Blanchard (GSI Pontivy) : “Mon histoire personnelle est étroitement liée au PSG”

Demain soir (20h45), le PSG affronte le GSI Pontivy (National 3) dans le cadre des 32e de finale de Coupe France. Yannick Blanchard, le manager et entraîneur du club breton a donné une interview au Parisien pour évoquer cette rencontre, lui qui a joué au PSG entre 13 et 17 ans et qui est supporters du PSG depuis son enfance.

Le PSG ? C’est comme un signe du destin. Je suis un jeune entraîneur débutant, affronter mon club formateur et de cœur, c’est exceptionnel. Ce match va me faire grandir et progresser dans la gestion de mes émotions. Mais je vais surtout vivre un moment très spécial car mon histoire personnelle est étroitement liée au PSG.”

Il a ensuite évoqué son histoire d’amour pour les Rouge et Bleu.

À 6 ans, mon père m’a acheté un abonnement pour aller au Parc des Princes avec lui. Il m’emmenait aussi en déplacement. Mon plus beau souvenir, c’est la victoire contre le Real Madrid en 1993 (4-1 en quarts de finale retour de la Coupe de l’UEFA). À l’époque, mes idoles étaient Valdo, Weah, Ginola.

Blanchard est ensuite revenu sur son parcours au PSG.

Je réalisais un rêve. J’avais été repéré à 13 ans par Jean-Pierre Dogliani quand j’étais à l’INF Clairefontaine. Vous imaginez bien ce que ça représentait pour ma famille de me voir porter le maillot du PSG… Mon père ne ratait aucun de mes matchs, même s’il y avait dix heures de route à faire. Regret de ne pas avoir percé la-bas ? Avec le recul, pas vraiment. À mon époque, c’était vraiment bouché. Dans ma génération, seuls Badiane et le Nigérian Ogbeche ont signé pro. Le PSG voulait avoir de bons résultats chez les jeunes, juste pour son image. Il ne misait alors pas du tout sur son centre de formation. L’équipe première, c’était comme un club dans le club. J’ai préféré partir à Sedan.”
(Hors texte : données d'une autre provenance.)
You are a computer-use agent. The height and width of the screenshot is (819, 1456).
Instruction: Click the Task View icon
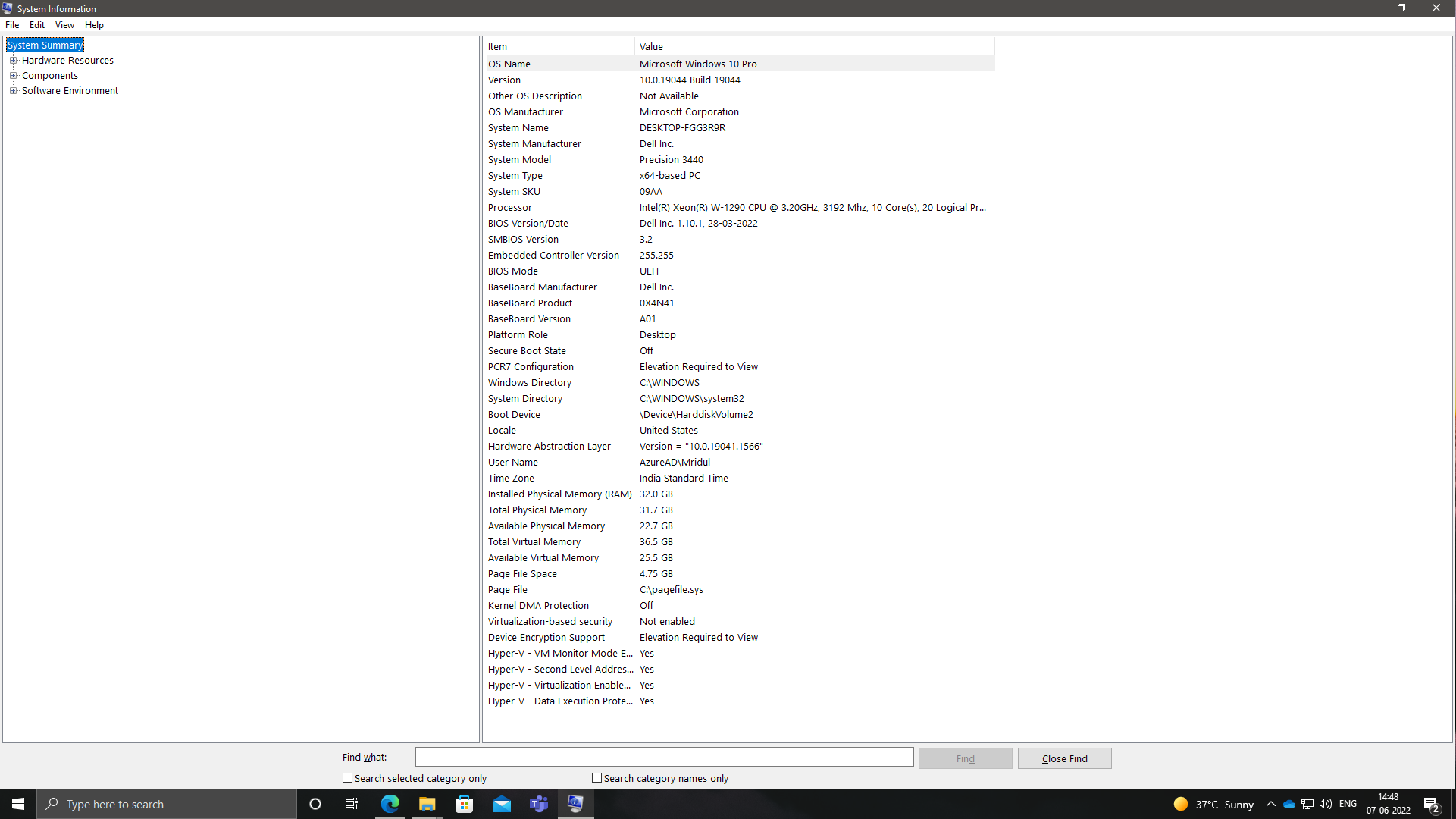tap(352, 804)
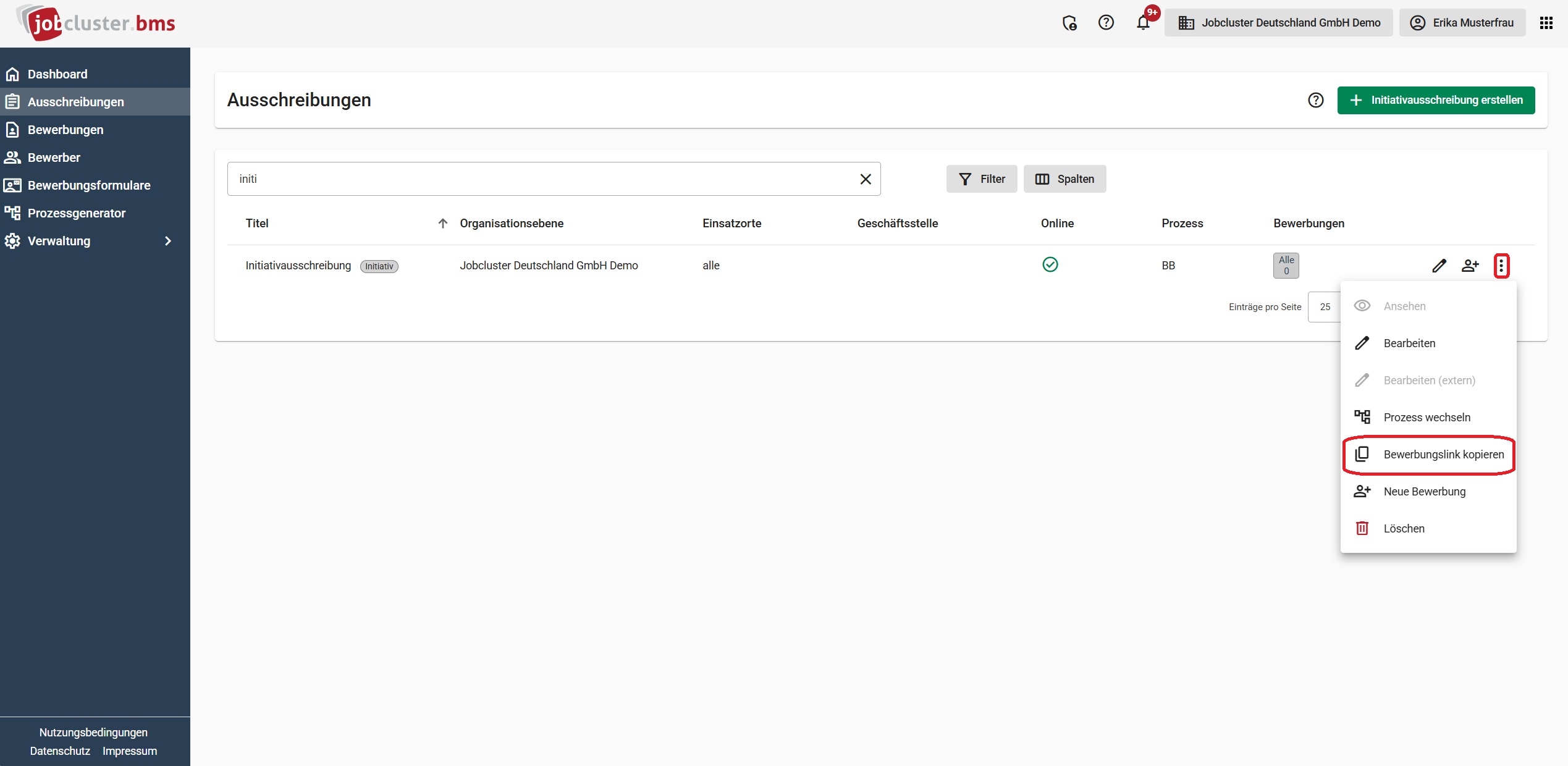Click the add applicant icon in row

[x=1470, y=266]
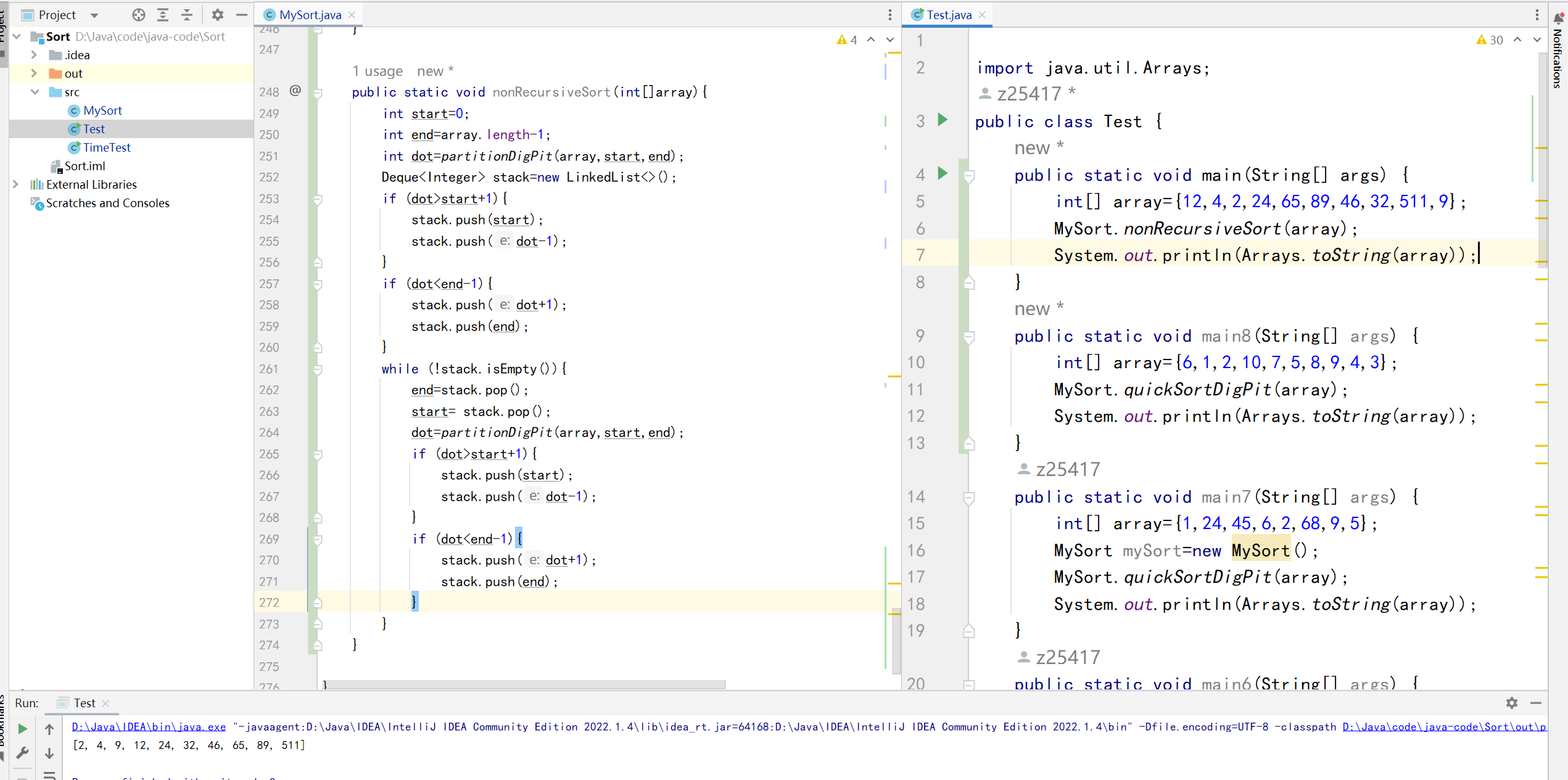
Task: Click Collapse All icon in Project toolbar
Action: tap(187, 15)
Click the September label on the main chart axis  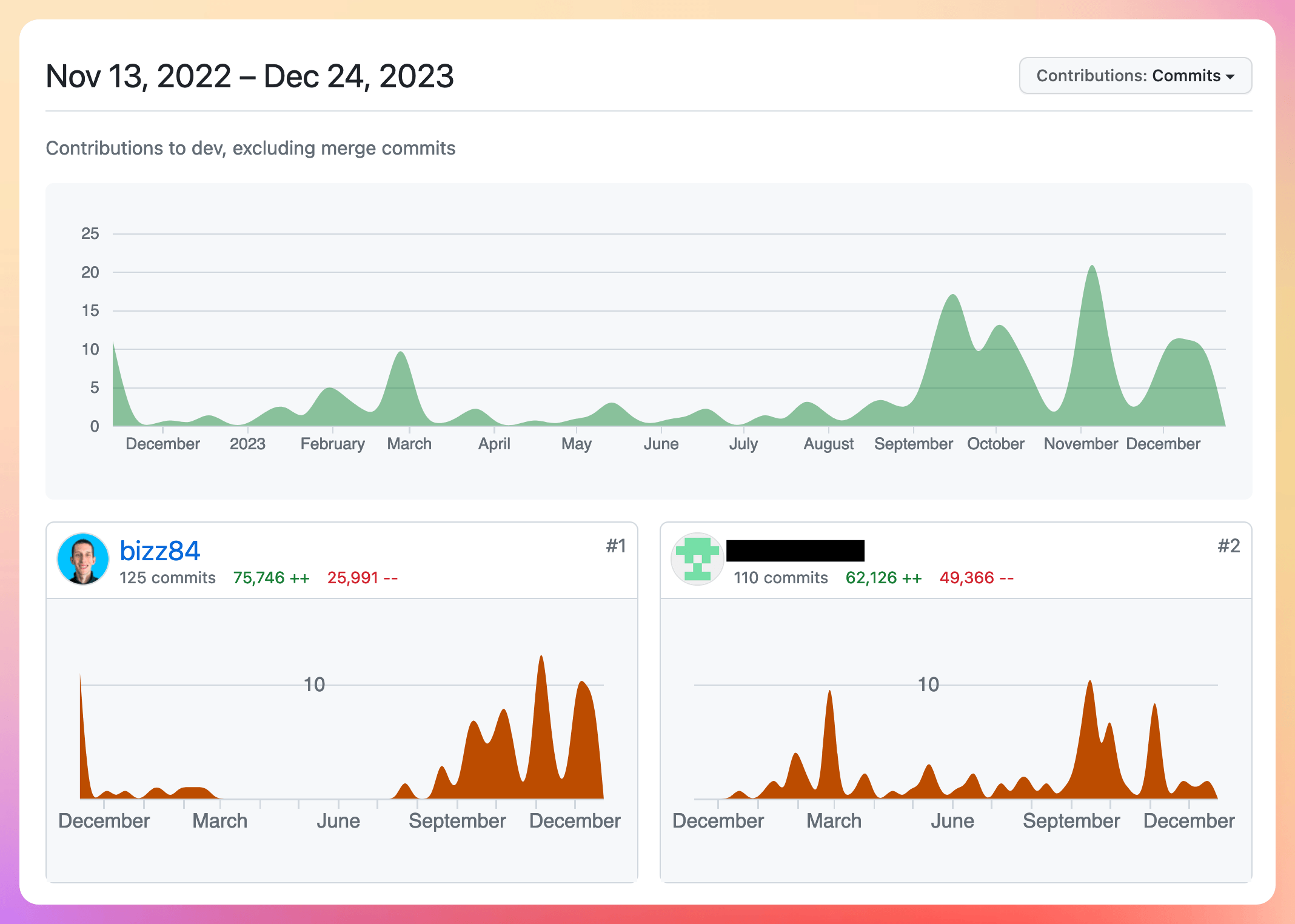pyautogui.click(x=913, y=443)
Yannik Blanchard a également évoqué le PSG actuel.

Ce sera un honneur pour moi de serrer la main de Tuchel. Il a apporté une vraie plus-value au PSG au niveau tactique et avec ses différentes animations. Avec Emery, le PSG était davantage une somme d’individualités. Maintenant, c’est devenu une vraie équipe avec une force collective qu’il n’avait pas l’an dernier.

Il a enfin évoqué l’absence des Sud-Américains pour ce match. “Je peux comprendre que Pontivy ne soit pas leur priorité. Mais même avec une équipe mixte, ça reste très fort. Avec nos petits moyens, j’aimerais qu’il y ait un peu de suspense. On ne sera pas là juste pour échanger des maillots.”